A single stretch of the material below is to be transcribed exactly, starting at the line with "Close the 正常工资薪金所得" and ending after the line with "Click the 3".

==== The data

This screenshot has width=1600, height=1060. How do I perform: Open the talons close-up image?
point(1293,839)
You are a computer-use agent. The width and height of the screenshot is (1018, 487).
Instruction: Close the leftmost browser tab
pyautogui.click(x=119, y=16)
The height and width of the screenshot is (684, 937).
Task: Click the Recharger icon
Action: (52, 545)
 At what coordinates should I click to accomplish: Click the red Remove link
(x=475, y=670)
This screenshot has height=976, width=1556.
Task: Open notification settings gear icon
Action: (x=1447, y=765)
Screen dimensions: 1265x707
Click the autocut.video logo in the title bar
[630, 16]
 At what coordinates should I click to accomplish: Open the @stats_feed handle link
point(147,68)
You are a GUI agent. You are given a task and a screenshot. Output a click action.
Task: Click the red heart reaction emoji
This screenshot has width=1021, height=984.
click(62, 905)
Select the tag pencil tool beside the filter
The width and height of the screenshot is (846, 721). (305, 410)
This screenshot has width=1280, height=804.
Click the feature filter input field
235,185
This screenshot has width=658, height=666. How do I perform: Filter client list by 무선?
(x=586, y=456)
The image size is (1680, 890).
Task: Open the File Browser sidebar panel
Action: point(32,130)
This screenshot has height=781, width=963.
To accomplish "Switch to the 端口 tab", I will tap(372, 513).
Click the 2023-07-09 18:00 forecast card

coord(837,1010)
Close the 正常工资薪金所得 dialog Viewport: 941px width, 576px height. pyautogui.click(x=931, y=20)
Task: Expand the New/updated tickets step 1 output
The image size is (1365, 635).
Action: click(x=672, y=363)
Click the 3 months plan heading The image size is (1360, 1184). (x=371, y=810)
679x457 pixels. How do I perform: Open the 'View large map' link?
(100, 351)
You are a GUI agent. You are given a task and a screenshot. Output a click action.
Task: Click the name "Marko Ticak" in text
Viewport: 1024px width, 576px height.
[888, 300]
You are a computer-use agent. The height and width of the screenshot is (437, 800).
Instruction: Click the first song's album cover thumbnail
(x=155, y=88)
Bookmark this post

========

* _Solved problem_:
Close the 正常工资薪金所得 dialog Viewport: 941px width, 576px height. pyautogui.click(x=931, y=20)
Task: Expand the New/updated tickets step 1 output
The image size is (1365, 635).
Action: click(x=672, y=363)
Click the 3 months plan heading The image size is (1360, 1184). (x=371, y=810)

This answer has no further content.